Records to use:
┄┄┄┄┄┄

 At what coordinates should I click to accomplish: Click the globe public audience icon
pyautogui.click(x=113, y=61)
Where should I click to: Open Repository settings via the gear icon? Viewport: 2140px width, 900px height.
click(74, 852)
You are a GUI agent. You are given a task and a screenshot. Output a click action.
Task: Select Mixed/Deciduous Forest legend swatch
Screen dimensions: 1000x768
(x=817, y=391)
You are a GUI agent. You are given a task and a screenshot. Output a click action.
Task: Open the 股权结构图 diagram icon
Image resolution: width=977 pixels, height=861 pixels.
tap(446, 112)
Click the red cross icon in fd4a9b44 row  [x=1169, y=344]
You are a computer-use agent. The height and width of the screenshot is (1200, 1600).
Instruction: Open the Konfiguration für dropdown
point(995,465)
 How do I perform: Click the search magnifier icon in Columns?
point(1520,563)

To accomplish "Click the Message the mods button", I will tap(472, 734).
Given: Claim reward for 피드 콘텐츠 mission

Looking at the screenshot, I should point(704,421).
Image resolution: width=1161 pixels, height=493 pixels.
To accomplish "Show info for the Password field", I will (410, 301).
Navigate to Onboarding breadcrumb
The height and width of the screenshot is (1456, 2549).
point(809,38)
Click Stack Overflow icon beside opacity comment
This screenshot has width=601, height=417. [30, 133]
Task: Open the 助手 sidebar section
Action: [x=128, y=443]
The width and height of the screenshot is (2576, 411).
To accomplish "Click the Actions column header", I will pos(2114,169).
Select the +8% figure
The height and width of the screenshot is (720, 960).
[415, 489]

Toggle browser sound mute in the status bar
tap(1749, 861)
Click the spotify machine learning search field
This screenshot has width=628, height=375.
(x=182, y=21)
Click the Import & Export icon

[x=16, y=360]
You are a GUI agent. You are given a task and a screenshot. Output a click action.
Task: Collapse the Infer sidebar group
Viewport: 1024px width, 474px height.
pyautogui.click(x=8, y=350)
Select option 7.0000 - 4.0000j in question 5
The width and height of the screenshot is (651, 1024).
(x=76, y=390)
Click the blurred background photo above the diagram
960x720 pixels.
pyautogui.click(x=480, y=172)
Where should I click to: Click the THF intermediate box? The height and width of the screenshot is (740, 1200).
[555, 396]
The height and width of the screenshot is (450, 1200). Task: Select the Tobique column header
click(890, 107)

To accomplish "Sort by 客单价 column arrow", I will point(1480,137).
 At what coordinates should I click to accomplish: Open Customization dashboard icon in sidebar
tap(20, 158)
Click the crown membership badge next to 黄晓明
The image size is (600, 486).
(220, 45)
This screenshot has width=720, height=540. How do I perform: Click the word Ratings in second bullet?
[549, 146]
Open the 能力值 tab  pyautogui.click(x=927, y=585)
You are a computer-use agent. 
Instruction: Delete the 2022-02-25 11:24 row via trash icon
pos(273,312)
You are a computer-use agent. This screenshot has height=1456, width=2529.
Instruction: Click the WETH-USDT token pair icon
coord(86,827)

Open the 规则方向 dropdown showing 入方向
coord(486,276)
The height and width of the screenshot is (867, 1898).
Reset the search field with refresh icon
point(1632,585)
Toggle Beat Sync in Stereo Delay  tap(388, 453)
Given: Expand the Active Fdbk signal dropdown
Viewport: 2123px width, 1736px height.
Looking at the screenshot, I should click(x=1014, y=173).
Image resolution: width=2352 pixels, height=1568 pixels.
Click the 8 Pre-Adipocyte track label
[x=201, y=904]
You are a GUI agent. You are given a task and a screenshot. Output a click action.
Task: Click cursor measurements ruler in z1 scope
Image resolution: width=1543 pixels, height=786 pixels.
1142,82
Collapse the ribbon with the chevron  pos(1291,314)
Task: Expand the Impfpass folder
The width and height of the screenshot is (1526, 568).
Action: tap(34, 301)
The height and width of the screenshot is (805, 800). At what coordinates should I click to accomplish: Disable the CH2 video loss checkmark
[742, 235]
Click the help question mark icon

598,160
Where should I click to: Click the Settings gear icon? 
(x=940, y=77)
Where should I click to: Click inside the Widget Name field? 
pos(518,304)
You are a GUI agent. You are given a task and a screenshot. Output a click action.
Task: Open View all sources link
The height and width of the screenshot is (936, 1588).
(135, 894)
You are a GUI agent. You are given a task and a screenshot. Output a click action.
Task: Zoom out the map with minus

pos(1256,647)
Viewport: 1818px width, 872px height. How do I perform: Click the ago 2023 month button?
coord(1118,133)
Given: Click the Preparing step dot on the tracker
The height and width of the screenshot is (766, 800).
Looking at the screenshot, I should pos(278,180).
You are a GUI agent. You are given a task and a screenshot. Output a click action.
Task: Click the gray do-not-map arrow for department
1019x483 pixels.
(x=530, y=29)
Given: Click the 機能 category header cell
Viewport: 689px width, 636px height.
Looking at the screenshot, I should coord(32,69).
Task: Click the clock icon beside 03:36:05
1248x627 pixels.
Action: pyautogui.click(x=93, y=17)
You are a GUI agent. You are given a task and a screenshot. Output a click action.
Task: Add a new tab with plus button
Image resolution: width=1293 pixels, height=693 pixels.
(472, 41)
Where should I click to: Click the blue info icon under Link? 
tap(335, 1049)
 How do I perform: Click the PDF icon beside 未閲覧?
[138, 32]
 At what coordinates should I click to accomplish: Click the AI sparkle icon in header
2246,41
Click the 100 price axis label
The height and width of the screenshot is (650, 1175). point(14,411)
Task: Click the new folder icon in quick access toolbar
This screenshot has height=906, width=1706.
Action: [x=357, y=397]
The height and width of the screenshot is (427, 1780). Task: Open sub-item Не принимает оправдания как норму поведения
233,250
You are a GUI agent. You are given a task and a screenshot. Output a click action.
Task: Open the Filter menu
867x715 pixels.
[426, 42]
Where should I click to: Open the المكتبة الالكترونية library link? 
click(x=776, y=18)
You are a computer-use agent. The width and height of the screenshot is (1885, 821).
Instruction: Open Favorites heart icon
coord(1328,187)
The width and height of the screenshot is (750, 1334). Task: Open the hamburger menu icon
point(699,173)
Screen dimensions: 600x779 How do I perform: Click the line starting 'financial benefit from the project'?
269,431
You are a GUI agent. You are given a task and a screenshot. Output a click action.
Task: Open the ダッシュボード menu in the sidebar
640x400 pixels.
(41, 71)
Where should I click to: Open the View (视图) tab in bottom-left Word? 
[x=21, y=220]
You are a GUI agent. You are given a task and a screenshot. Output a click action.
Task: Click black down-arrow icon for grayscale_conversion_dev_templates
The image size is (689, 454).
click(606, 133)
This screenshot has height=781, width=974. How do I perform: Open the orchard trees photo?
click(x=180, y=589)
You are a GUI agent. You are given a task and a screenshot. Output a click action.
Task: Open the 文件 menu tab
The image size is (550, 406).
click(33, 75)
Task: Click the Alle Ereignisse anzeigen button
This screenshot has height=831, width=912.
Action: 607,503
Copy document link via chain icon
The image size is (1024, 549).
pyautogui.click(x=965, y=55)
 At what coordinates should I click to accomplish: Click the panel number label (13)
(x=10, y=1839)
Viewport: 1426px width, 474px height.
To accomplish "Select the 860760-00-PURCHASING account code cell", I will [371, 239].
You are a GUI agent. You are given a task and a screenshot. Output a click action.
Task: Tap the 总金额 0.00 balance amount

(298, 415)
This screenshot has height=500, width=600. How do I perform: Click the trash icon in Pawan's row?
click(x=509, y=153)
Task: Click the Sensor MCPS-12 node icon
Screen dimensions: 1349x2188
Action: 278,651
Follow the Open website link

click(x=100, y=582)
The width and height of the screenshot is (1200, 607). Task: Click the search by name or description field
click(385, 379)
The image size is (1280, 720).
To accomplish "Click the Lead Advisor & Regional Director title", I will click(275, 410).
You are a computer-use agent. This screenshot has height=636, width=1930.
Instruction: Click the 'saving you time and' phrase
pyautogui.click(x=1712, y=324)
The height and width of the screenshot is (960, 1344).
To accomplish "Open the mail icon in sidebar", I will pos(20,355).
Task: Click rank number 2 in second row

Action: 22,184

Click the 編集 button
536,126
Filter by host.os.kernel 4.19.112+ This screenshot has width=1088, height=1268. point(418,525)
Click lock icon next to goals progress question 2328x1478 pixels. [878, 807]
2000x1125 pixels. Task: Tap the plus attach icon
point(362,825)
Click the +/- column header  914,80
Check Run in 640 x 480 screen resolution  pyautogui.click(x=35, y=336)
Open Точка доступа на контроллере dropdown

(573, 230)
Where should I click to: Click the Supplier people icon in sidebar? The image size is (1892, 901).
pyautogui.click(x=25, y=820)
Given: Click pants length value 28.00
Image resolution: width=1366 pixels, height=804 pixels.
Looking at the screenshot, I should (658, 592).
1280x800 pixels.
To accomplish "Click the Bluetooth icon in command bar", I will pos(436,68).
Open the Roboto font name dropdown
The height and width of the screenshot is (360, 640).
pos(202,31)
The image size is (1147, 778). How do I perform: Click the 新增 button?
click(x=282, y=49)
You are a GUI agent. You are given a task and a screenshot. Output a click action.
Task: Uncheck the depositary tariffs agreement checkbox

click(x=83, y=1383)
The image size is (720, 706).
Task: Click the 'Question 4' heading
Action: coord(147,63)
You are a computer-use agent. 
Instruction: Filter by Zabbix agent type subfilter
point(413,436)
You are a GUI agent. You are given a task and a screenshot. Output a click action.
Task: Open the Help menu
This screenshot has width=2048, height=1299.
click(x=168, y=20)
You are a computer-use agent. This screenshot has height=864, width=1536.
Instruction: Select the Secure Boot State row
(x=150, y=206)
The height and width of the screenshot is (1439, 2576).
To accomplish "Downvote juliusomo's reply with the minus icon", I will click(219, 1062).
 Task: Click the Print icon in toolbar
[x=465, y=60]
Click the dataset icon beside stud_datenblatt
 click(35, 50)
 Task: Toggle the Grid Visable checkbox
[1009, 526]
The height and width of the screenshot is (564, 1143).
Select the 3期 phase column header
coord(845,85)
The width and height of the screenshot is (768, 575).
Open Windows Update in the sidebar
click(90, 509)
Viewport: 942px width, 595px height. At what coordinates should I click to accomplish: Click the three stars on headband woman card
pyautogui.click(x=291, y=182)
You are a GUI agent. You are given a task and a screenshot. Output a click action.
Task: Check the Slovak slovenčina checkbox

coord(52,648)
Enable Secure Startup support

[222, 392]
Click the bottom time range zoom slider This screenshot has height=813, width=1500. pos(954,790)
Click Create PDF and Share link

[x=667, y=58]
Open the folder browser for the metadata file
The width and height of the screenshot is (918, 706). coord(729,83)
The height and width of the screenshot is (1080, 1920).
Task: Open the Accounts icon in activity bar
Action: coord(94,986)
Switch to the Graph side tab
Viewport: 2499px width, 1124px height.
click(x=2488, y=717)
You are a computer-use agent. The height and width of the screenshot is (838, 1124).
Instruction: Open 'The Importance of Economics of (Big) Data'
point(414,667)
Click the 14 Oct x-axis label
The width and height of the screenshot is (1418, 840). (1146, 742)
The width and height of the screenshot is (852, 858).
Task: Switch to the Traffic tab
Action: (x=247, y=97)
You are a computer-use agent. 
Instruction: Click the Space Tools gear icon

┄┄┄┄┄┄

Copy out the entries above verbatim, starting with the line that contains "Task: Click rank number 2 in second row" and going on through the line that contains "Looking at the screenshot, I should (658, 592).".

Task: Click rank number 2 in second row

Action: 22,184

Click the 編集 button
536,126
Filter by host.os.kernel 4.19.112+ This screenshot has width=1088, height=1268. point(418,525)
Click lock icon next to goals progress question 2328x1478 pixels. [878, 807]
2000x1125 pixels. Task: Tap the plus attach icon
point(362,825)
Click the +/- column header  914,80
Check Run in 640 x 480 screen resolution  pyautogui.click(x=35, y=336)
Open Точка доступа на контроллере dropdown

(573, 230)
Where should I click to: Click the Supplier people icon in sidebar? The image size is (1892, 901).
pyautogui.click(x=25, y=820)
Given: Click pants length value 28.00
Image resolution: width=1366 pixels, height=804 pixels.
Looking at the screenshot, I should (658, 592).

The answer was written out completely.